┌─ Provided information

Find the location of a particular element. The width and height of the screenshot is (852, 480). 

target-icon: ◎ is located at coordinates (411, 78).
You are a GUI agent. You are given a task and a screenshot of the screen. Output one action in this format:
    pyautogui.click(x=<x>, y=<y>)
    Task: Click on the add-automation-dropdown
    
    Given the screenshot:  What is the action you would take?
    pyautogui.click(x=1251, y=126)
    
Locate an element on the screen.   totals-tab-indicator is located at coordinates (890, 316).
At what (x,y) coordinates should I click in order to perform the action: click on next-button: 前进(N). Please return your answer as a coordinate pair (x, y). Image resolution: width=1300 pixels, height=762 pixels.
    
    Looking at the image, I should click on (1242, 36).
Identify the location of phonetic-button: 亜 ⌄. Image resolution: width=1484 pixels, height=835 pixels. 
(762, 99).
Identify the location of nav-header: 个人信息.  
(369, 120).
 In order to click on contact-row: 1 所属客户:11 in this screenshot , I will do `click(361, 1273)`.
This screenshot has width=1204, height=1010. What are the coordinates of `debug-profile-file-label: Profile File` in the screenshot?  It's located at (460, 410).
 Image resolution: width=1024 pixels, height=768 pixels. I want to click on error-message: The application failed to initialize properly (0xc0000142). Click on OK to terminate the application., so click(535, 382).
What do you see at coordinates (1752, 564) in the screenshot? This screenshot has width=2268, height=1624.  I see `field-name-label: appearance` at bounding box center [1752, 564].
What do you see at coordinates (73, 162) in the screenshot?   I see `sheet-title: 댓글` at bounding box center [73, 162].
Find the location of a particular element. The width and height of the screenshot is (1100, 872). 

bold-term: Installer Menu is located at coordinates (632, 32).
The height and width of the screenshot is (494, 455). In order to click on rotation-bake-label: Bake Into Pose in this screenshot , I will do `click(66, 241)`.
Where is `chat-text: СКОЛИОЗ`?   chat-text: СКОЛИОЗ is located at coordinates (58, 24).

└─

#### [Work to be completed]
In the records above, rewrite everything from the line containing "What do you see at coordinates (73, 162)" down to the line containing "bold-term: Installer Menu", replacing "particular" with "specific" and leaving everything else unchanged.

#### [Answer below]
What do you see at coordinates (73, 162) in the screenshot?   I see `sheet-title: 댓글` at bounding box center [73, 162].
Find the location of a specific element. The width and height of the screenshot is (1100, 872). 

bold-term: Installer Menu is located at coordinates (632, 32).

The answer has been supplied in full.